**Page extract:**
• • •

The significance of being an investor rather than a homeowner
It is easy to assume when you build, renovate or maintain a house that you don’t live in, the same rules will apply to you as if it was your own home.
However, if you do not live in the house or intend to live in the house within 6 months of the work being completed, the law treats you differently.
This is because according to the law you are no longer a resident owner and:
Commercial security of payment laws apply to you; and
The builder can place a caveat over your property for non-payment.
However, domestic building law still applies to you too.
Commercial security of payment laws
Commercial security of payment laws (BCIPA) encourage the fast payment of people who carry out construction work or supply related goods and services (‘claimants’). It has strict timeframes and dire consequences for payers who do not pay on time.
To trigger BICPA, a claimant needs to send a payment claim.
A payment claim is an invoice or claim for payment that:
States that it is made under the Building and Construction Industry Payments Act 2004 (the ‘endorsement’);
States the claimed amount; and
Identifies the construction work that the claim relates to.
As most residential builders do not use payment claims, this has not been an issue for most residential investors to date.

• • •

**Dataset entries:**
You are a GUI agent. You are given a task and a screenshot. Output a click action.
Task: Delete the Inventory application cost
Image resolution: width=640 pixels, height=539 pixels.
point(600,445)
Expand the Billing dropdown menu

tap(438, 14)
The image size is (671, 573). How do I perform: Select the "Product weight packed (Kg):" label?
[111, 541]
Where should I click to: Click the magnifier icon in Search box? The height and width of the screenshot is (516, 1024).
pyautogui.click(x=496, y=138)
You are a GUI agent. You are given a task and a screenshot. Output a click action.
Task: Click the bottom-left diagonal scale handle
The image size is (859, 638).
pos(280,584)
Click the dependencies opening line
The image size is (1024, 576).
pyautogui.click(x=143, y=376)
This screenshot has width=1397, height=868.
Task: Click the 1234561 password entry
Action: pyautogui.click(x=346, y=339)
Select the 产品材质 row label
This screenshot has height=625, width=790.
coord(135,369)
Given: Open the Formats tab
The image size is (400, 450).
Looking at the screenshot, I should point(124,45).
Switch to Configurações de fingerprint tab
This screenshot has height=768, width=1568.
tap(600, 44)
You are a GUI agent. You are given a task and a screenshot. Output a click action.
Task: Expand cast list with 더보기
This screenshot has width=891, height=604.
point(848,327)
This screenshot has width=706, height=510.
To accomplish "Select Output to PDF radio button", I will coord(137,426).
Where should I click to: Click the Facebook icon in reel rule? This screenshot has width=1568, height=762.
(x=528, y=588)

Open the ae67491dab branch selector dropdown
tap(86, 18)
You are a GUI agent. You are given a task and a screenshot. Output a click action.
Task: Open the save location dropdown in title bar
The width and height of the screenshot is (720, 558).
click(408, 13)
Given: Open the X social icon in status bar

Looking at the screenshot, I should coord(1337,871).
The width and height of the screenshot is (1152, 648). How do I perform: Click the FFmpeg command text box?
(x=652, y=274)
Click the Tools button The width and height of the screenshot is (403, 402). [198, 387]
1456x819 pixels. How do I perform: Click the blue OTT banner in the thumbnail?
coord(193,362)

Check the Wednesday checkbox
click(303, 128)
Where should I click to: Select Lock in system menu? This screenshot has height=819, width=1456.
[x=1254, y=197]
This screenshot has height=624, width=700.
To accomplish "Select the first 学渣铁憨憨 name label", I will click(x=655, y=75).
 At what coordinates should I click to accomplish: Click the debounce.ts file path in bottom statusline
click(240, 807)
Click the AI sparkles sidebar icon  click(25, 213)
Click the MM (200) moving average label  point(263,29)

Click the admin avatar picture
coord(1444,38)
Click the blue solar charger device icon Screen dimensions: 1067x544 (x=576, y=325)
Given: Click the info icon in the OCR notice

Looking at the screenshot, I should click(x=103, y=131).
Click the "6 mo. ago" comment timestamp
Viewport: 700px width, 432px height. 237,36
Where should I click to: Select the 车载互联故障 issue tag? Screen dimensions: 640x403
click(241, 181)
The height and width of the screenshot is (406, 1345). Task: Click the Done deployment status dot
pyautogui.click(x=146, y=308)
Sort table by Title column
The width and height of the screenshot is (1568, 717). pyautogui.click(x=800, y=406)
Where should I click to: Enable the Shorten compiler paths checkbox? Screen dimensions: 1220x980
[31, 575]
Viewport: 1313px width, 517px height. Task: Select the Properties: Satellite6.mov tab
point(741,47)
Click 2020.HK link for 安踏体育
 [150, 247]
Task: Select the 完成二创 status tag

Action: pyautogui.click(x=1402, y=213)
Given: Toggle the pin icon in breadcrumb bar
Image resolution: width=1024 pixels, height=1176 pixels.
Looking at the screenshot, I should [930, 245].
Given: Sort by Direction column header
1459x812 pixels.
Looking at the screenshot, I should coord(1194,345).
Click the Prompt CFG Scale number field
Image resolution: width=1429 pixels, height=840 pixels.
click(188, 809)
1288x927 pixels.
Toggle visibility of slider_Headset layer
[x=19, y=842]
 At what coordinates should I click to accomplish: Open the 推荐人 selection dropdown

• • •

**Required work:**
• A. Quote the text on investors versus homeowners in full, word for word.
• B. In the listing, take the lines from the one containing "1456x819 pixels. How" through the one containing "Click the MM", inclusive, and rewrite them with "Wednesday" switched to "Thursday", leaving everything else unchanged. Give only those lines.

**Answers provided:**
• A.
The significance of being an investor rather than a homeowner
It is easy to assume when you build, renovate or maintain a house that you don’t live in, the same rules will apply to you as if it was your own home.
However, if you do not live in the house or intend to live in the house within 6 months of the work being completed, the law treats you differently.
This is because according to the law you are no longer a resident owner and:
Commercial security of payment laws apply to you; and
The builder can place a caveat over your property for non-payment.
However, domestic building law still applies to you too.
Commercial security of payment laws
Commercial security of payment laws (BCIPA) encourage the fast payment of people who carry out construction work or supply related goods and services (‘claimants’). It has strict timeframes and dire consequences for payers who do not pay on time.
To trigger BICPA, a claimant needs to send a payment claim.
A payment claim is an invoice or claim for payment that:
States that it is made under the Building and Construction Industry Payments Act 2004 (the ‘endorsement’);
States the claimed amount; and
Identifies the construction work that the claim relates to.
As most residential builders do not use payment claims, this has not been an issue for most residential investors to date.

• B.
1456x819 pixels. How do I perform: Click the blue OTT banner in the thumbnail?
coord(193,362)

Check the Thursday checkbox
click(303, 128)
Where should I click to: Select Lock in system menu? This screenshot has height=819, width=1456.
[x=1254, y=197]
This screenshot has height=624, width=700.
To accomplish "Select the first 学渣铁憨憨 name label", I will click(x=655, y=75).
 At what coordinates should I click to accomplish: Click the debounce.ts file path in bottom statusline
click(240, 807)
Click the AI sparkles sidebar icon  click(25, 213)
Click the MM (200) moving average label  point(263,29)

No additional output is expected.